▶ [Problem A]:
In the rental market article, what was the average retention rate for full-term leases in January?
▶ [Problem B]:
Update the rental market article from "As expected, retention" to "4.6% in February.", changing "tight" to "competitive".
▶ [Problem C]:
Write the next part of the rental market article after its last sentence.

▶ [Source document]:
● ● ● ● ● ● ●

By Brian Kline | April 10, 2017

As expected, retention of renters when leases expired continued to increase in March as people find it difficult to find lower rents for comparable properties in this tight rental market. This is based on the analysis of just under 105,000 properties by Morningstar Credit Ratings, LLC. The retention rate for full-term leases increased for the second-consecutive month as the average rate reached 79.0% for January, the most recent data available. This contributed to lowering the vacancy rate across the same sector to 4.6% in February.

The Morningstar report tracks the performance of 27 single-borrower deals. Retention rates were above 70.0% for all but one single-borrower, while 12 deals posted rates above 80.0%. Additionally, the overall turnover rate was 2.4% for three months, as of the most recent data available. Morningstar expects that these factors may lead to lower vacancies in the coming months. For full report, click here (reg reqd).

Housing Trends

The relationship between homeowner and rental vacancies is a balancing equilibrium. When home prices are high and it makes more financial sense to rent, vacancies in rental housing go down and homeowner vacancies go up. Over time, the dominance of one type of housing (homeowner vs. rental) is equalized by a shift in favor of the other type of housing, a fact borne out by simple arithmetic.

In today’s market we see a limited inventory of homes for sale primarily intended for the homeowner market. Coupling this with a low rental vacancy rate bucks the balancing equilibrium we expect between the two markets.

Still, the United States is a vast real estate market. Data from the heavily populated metropolitan and economic centers often is not representative of what is going on in smaller but much more numerous markets. Brokers, agents, and investors can only rely on these vacancy rates for certain niches of the market — cities, as centers of culture, commerce and government, will work through their inventory more quickly than will their suburban bedroom community counterparts. Watch for rentals and homeowner inventory in urban markets to continue drying up.

● ● ● ● ● ● ●

▶ [Collected data]:

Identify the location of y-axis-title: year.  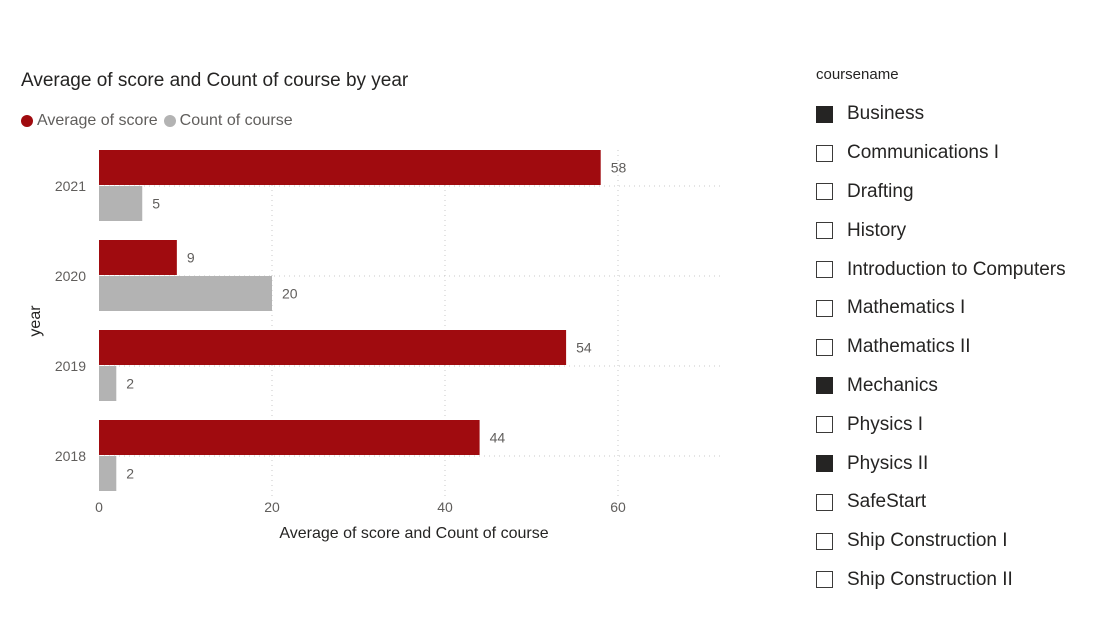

● ● ● ● ● ● ●

▶ [Exercise response A]:
79.0%

▶ [Exercise response B]:
As expected, retention of renters when leases expired continued to increase in March as people find it difficult to find lower rents for comparable properties in this competitive rental market. This is based on the analysis of just under 105,000 properties by Morningstar Credit Ratings, LLC. The retention rate for full-term leases increased for the second-consecutive month as the average rate reached 79.0% for January, the most recent data available. This contributed to lowering the vacancy rate across the same sector to 4.6% in February.

▶ [Exercise response C]:
As prices continue spiraling higher and inventory decreases (both rentals and sales), the high cost of opportunity begins skewing the risk/reward ratio. Possibly the high cost of opportunity will result in even higher profits or the market may rebalance to sap all profit out of those high risk endeavors.

Balancing the Equilibrium

The expected result to bring the two back into equilibrium should be new construction of one or both residential types (homeowner and rentals). Reality is that current new construction is mixed at best and does not indicate a significant surge is coming this spring.

Construction surged last month in the West, offsetting declines in the Northeast, Midwest and South that were largely caused by a decline in apartment building starts. Considering the seasonally adjusted annual rate (SAAR), housing starts are running 7.5% higher than they did during the first two months of 2016. Last year, builders started the most new homes since 2007, the year the Great Recession began.

But permits are down. Going into the spring building season and home sales season, growth in home building permits is lagging. Building permits – an indicator of future home construction – slipped 6.2 % in February to an annual rate of 1.2 million. Builders have been adding supply to the market but not enough to overcome the tight inventory of existing homes that make up the bulk of the real estate market. The National Association of Realtors continues reporting that the number of existing homes on the market is near its lowest level since 1999, while the inventory of new homes on the market is near a post-recessionary high.

Those are the statistics but they must be tempered with location, location, location that varies from the high-rises in the city to the cow pastures in the county.

Please leave a comment if this article was helpful or if you have a question.

Author bio: Brian Kline has been investing in real estate for more than 35 years and writing about real estate investing for 10 years. He also draws upon 30 plus years of business experience including 12 years as a manager at Boeing Aircraft Company. Brian currently lives at Lake Cushman, Washington. A vacation destination, a few short miles from a national forest. With the Pacific Ocean a couple of miles in the opposite direction.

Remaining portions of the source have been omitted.